Quando o crime é descoberto, quase a totalidade dos acusados tem como
reação a negação da prática, utilizando como defesa a falta de provas.
"Eles já falam que podemos fazer o exame que não vamos provar nada.
Então buscamos outros vestígios, como por exemplo o depoimento da
própria criança, onde é possível saber se ocorreu algo de anormal".

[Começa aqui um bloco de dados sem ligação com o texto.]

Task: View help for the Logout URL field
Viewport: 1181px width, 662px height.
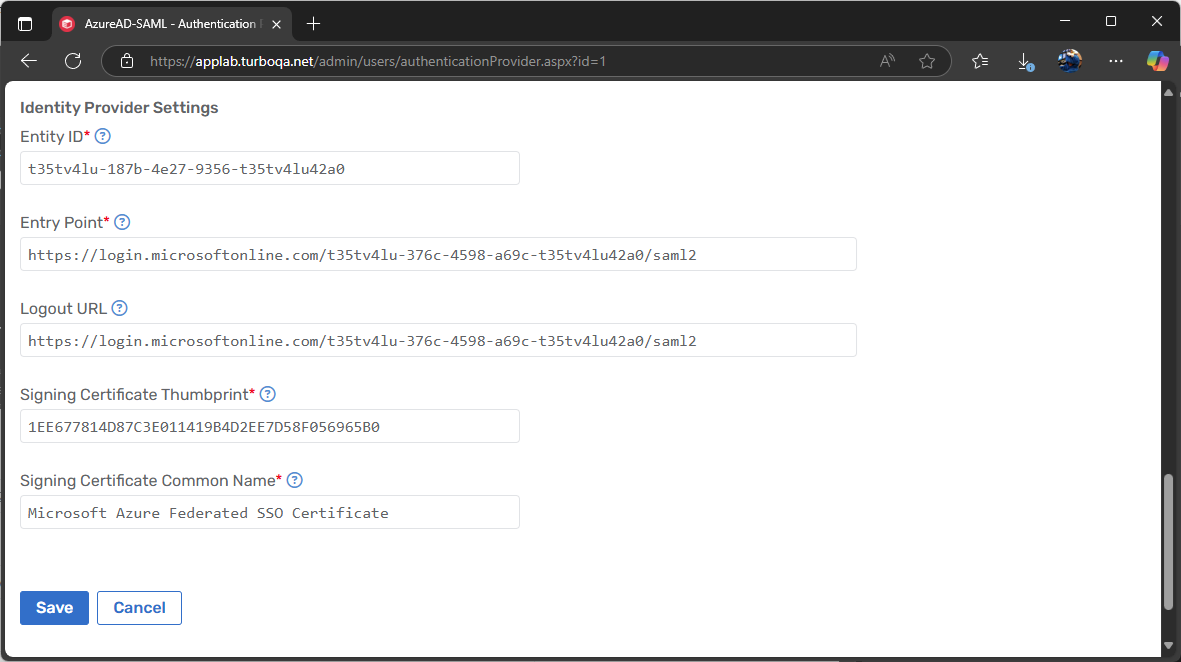Action: (x=119, y=308)
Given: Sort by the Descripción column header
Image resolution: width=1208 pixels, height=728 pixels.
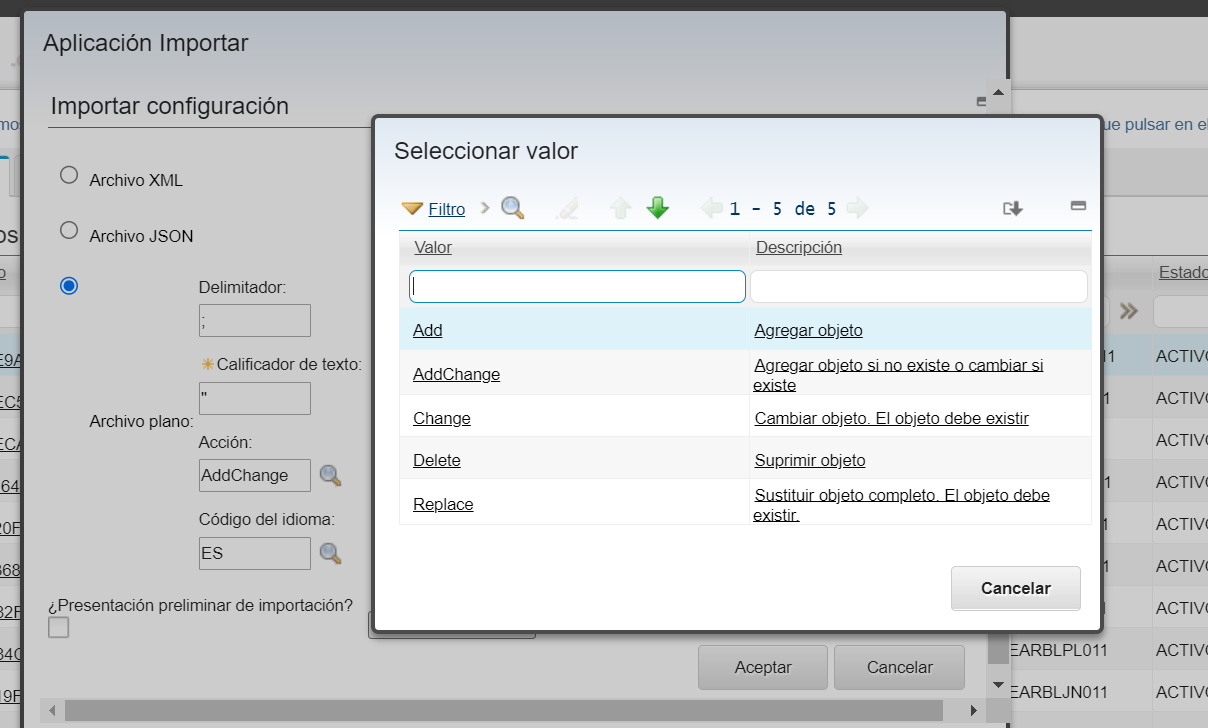Looking at the screenshot, I should tap(798, 247).
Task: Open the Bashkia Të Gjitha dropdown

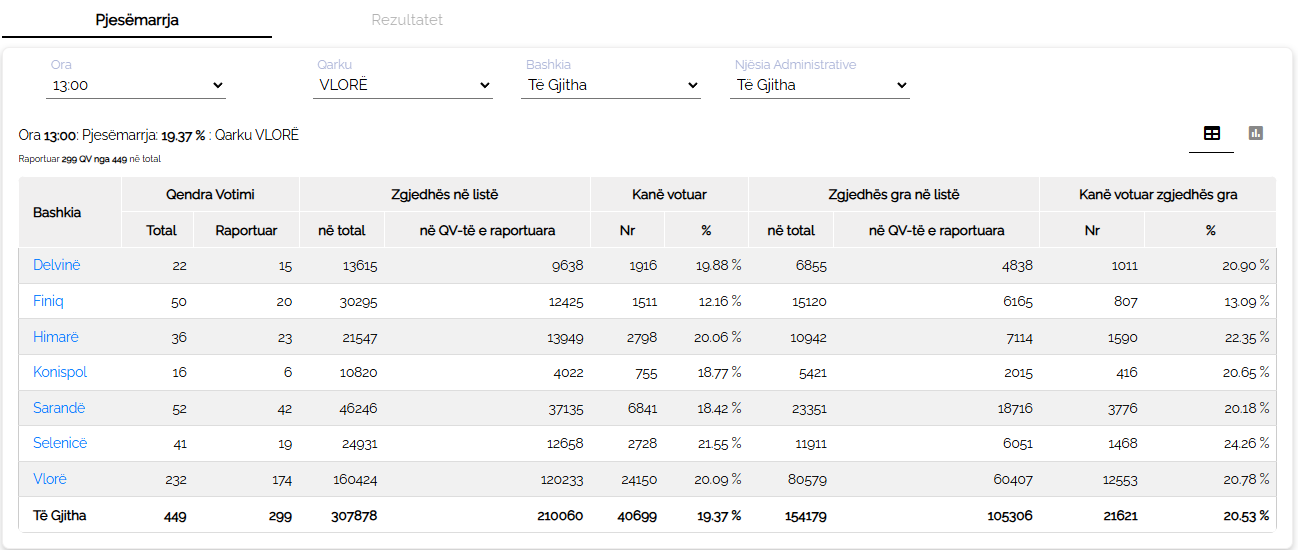Action: [612, 86]
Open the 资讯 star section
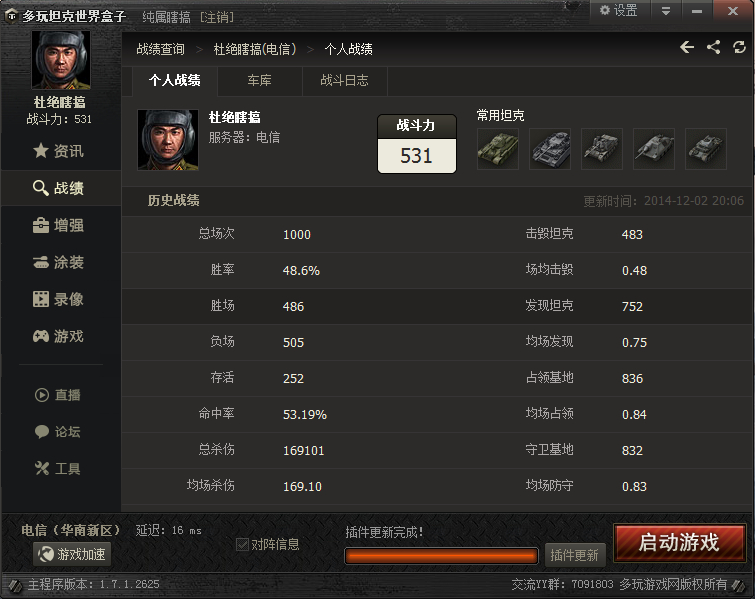This screenshot has width=755, height=599. (x=59, y=151)
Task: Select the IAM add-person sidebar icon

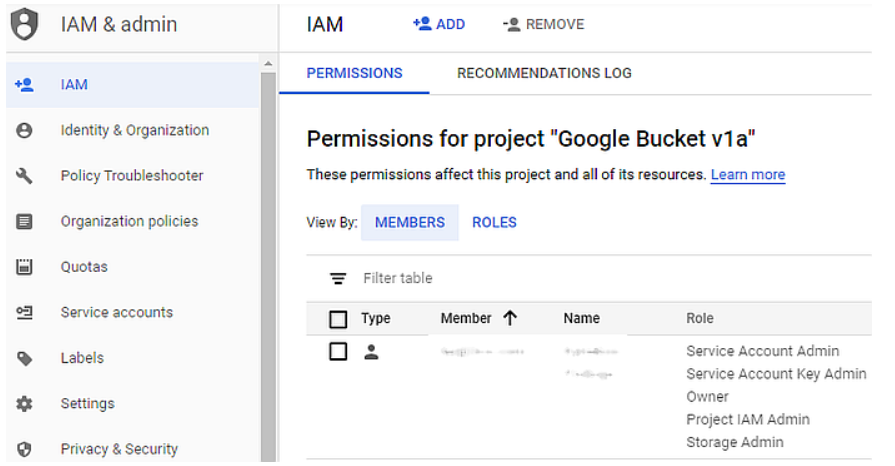Action: click(24, 85)
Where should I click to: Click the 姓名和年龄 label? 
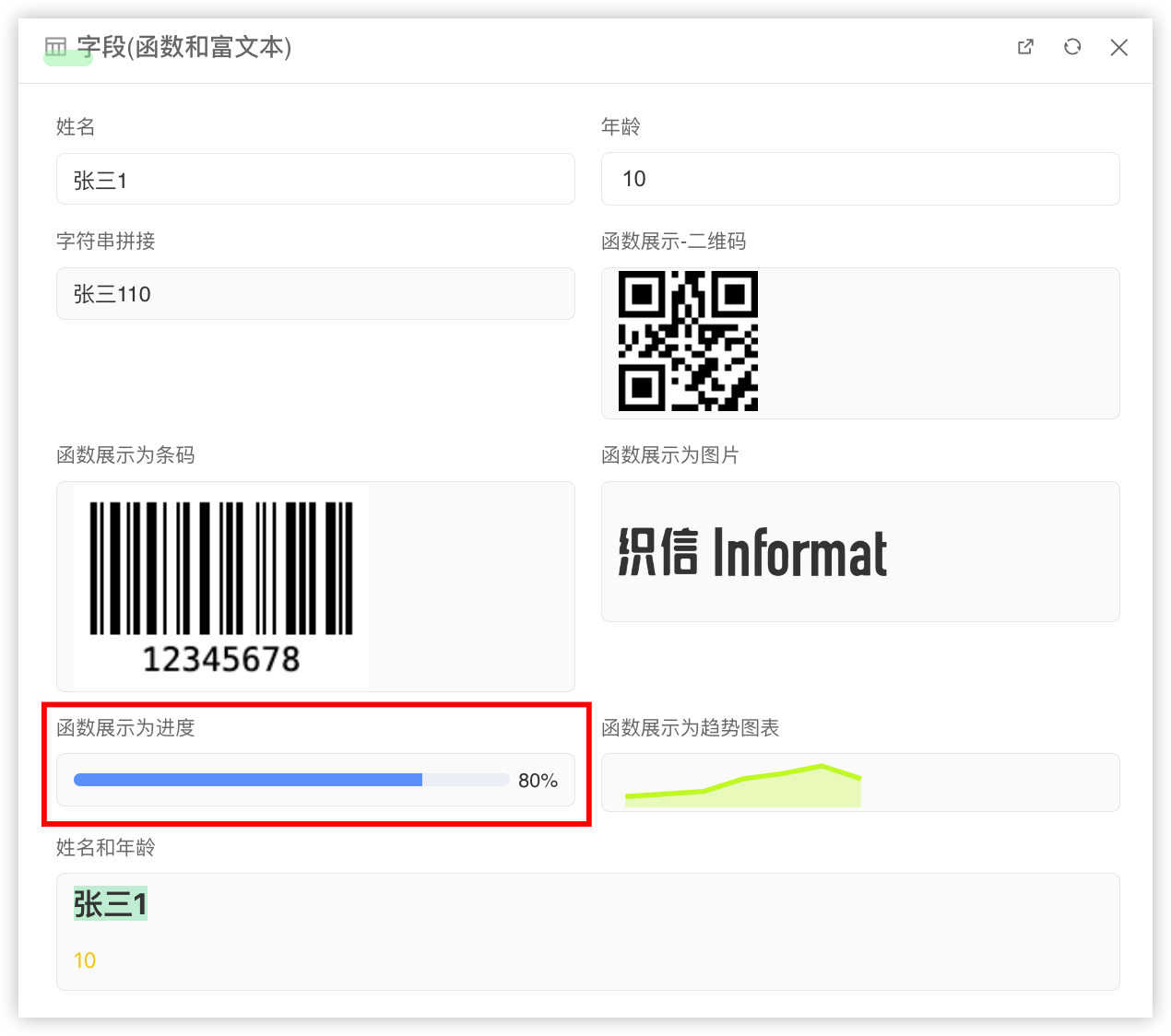[x=105, y=847]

Primeira batalha - Como envolvem pessoas com laços afetivos que tomam
todos os cuidados para não deixar rastros, um grande número de crimes
sexuais fica no anonimato. Daniela aponta que alguns, mesmo sendo
descobertos pela mãe, não são denunciados. Isso ocorre, segundo ela,
porque muitas não querem se indispor com o agressor, com quem têm alguma
relação afetiva.
Esta é uma das grandes batalhas no combate ao abuso sexual de
menores. A metade das denúncias que chegam até a Polícia é feita por
terceiros, vizinhos e educadores da escola onde a vítima estuda e que
percebem atitudes estranhas. A psicóloga do Centro de Referência
Especializado de Assistência Social (Creas), Karoline Araújo de Miranda,
destaca que são pequenos "detalhes" que podem delatar a violência.
Ela explica que, quando muito pequenas, as crianças não têm noção do
abuso sofrido, podendo confundi- lo até com uma brincadeira, devido as
estratégias usadas pelos abusadores. "A criança não tem discernimento do
que está acontecendo. Mas em algum momento ela vai acabar revelando,
seja na mudança de comportamento ou em conversas".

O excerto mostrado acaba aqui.